Alternativen zum PoW
Der Proof of Stake (PoS)-Mechanismus, auf den beispielsweise Ethereum umgestellt werden soll, wird allgemein als weniger umweltschädliche Alternative zum PoW angesehen. PoW nutzt einen Validierer für die Verifizierung jedes Blocks, wobei der „Rechenwettbewerb“ der Validierer um die Chance, einen Block zu verifizieren, den energieintensiven Vorgang darstellt. Beim PoS wird dem Protokoll vorhandene Coins für einen bestimmten Zeitraum angeboten und durch die Festlegung dieses „stake“ genannten Einsatzes das Recht, Transaktionen zu validieren. Bei dieser zufällig verteilten Verantwortung für die Blockvalidierung wird weniger Energie verbraucht als beim PoW-Prozess, und die Validierung selbst benötigt ebenfalls eine geringere Rechenleistung.
Härtere Umweltregulierung für Krypto-Prozesse?
Es gibt immer noch eine große Zurückhaltung, die Entwickler-Community zu entfremden, da die verschiedenen Wirtschaftsräume darum konkurrieren, die Designer dieser vielversprechenden neuen Technologie anzuziehen. Ein Krypto-Hub zu werden, kann sowohl Technologieführerschaft bedeuten als auch zum Nutznießer von Folgeeffekten zu werden, die die Ansiedlung einer Branche oder Dienstleistung üblicherweise mit sich bringt. Darüber hinaus haben die politischen Entscheidungsträger erkannt, dass sich die Wirksamkeit von Verboten, Beschränkungen oder Vorschriften proportional zu ihrer einheitlichen Umsetzung verhält.
Als die chinesische Regierung beschloss, Transaktionen in und das Mining von Bitcoin zu verbieten, hatte dies Auswirkungen auf den Absatzmarkt, da Peking die Transaktionen lokal unter Strafe stellen konnte. Die Hashrate ging jedoch nicht zurück, da die in China eingestellte Mining-Kapazität schnell von anderen Ländern kompensiert wurde: Der Produktionsmarkt blieb also unbetroffen.
Klar ist: wenn es heute einen Prozess gibt, der zu sehr auf den Verbrauch fossiler Brennstoffe setzt, sollte sich dies ändern, unabhängig davon, um welches Produkt oder welche Branche es sich handelt und auch unabhängig davon, ob gerade Versorgungsengpässe vorliegen oder nicht. Es passieren bereits eine Menge Dinge, die den Energieverbrauch des PoW-Mechanismus reduzieren werden.

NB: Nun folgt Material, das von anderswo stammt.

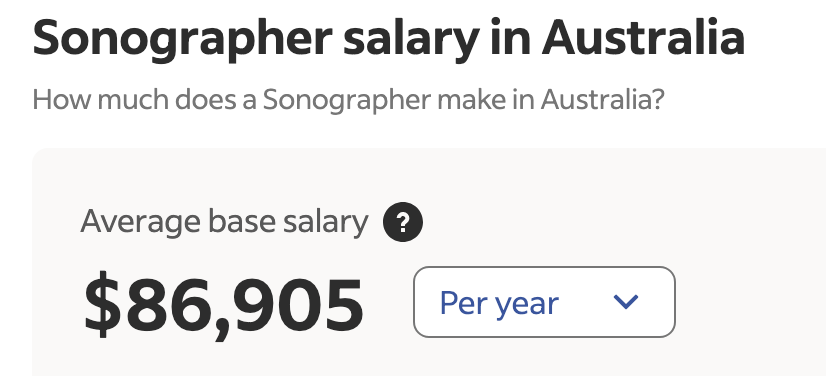
Task: Open the Average base salary info tooltip
Action: (x=402, y=222)
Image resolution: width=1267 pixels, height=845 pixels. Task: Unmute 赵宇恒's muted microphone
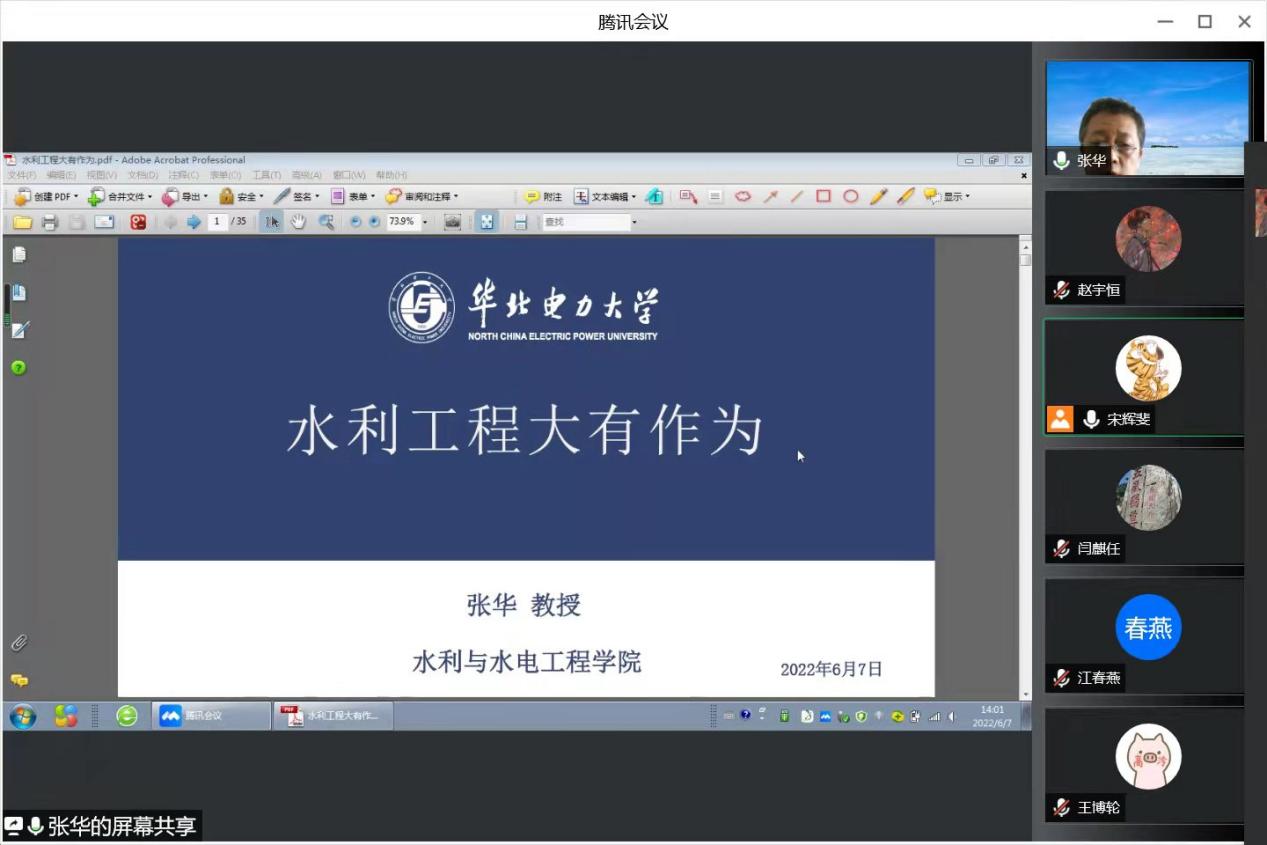click(1061, 290)
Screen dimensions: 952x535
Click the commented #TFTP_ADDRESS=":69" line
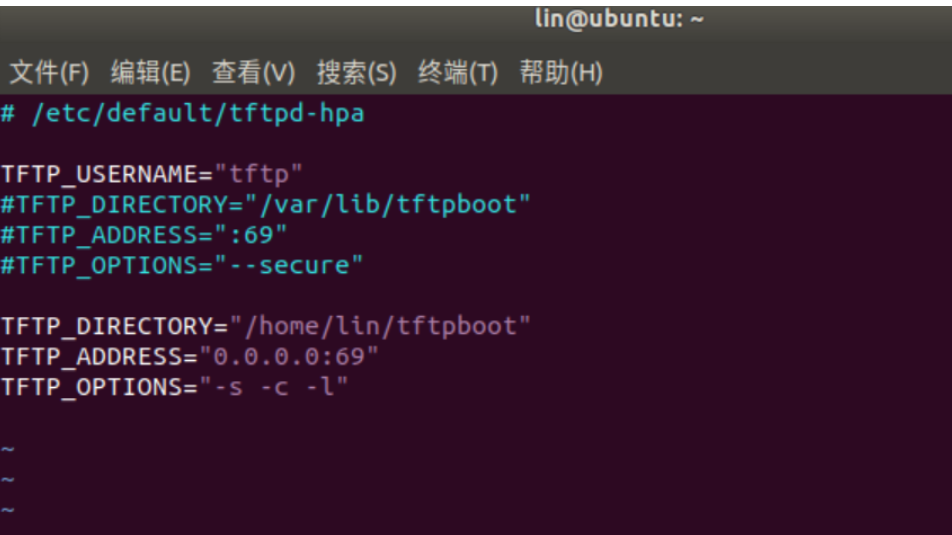pyautogui.click(x=144, y=235)
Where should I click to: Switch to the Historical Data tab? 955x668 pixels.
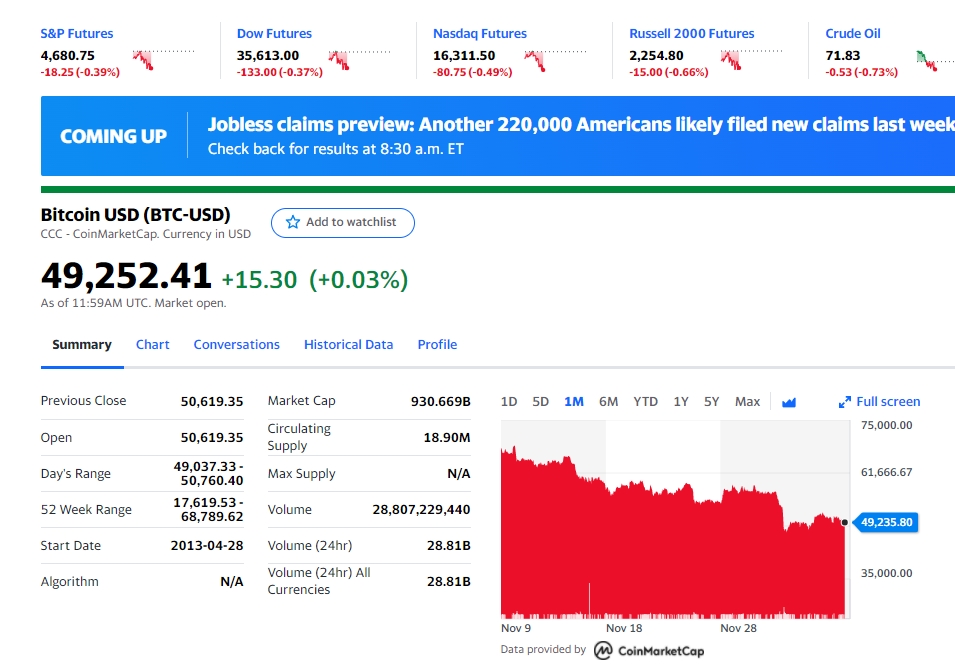coord(348,345)
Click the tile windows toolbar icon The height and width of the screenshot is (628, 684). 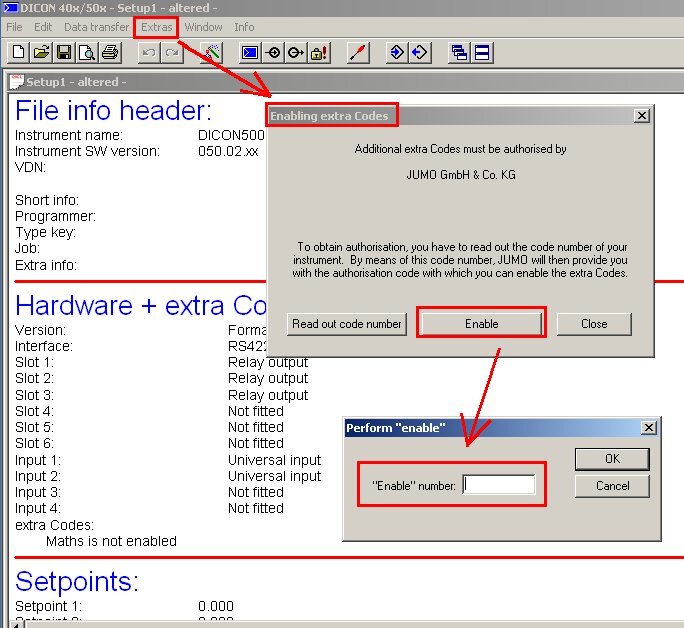(482, 53)
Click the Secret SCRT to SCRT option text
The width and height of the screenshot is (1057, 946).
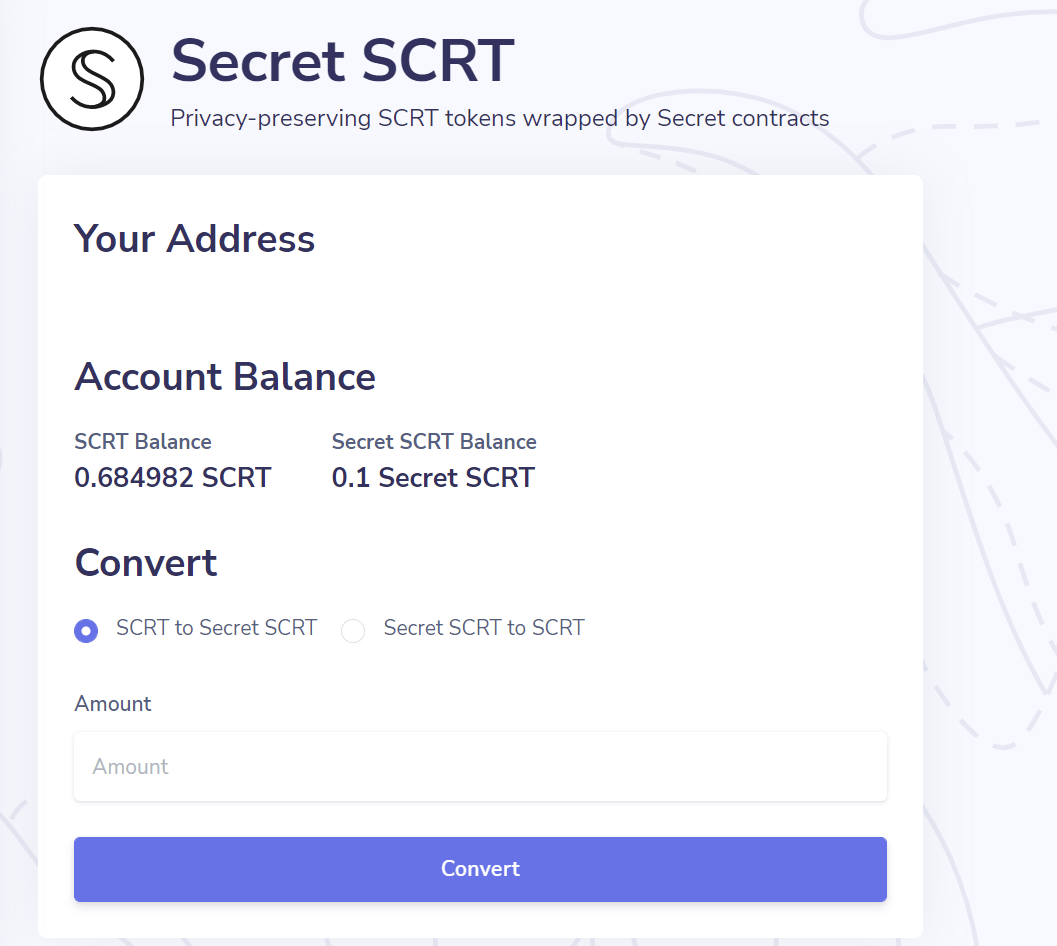pos(484,628)
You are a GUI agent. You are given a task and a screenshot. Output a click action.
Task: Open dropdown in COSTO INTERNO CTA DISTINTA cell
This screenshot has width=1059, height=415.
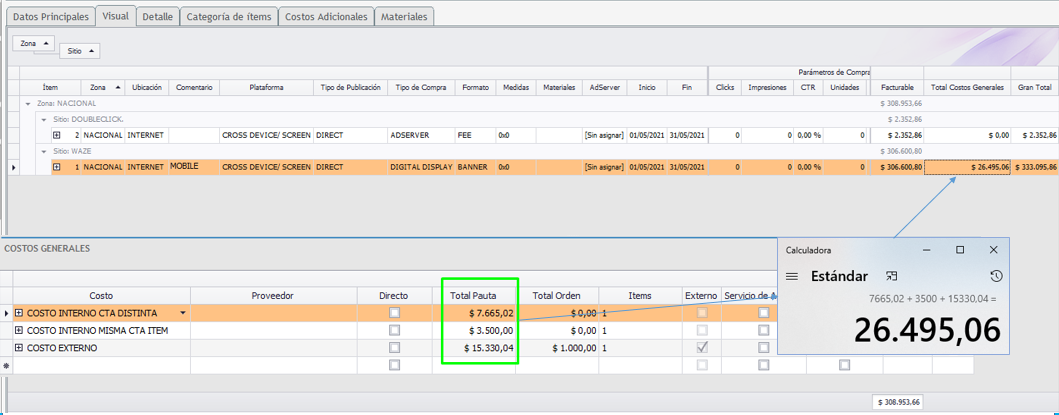tap(182, 313)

Das beginnt damit, dass die Mining-Hardware energieeffizienter wird und schließt alle Initiativen ein, die auf die Nutzung erneuerbarer Energien abzielen – wie etwa das gemeinsame Projekt des Zahlungsanbieters Block mit Tesla und dem Blockchain-Dienstleister Blockstream. Ihr geplantes netzunabhängiges Mining-Zentrum wird nach eigenen Angaben[1] über 3,8 Megawatt an erneuerbarem Solarstrom erzeugen und über eine Batteriespeicherkapazität von 12 Megawattstunden verfügen.“
ESG und Kryptoinvestitionen – ein Interessenkonflikt?
Foto von Christian-Hendrik Knappe (Quelle: Spectrum Markets)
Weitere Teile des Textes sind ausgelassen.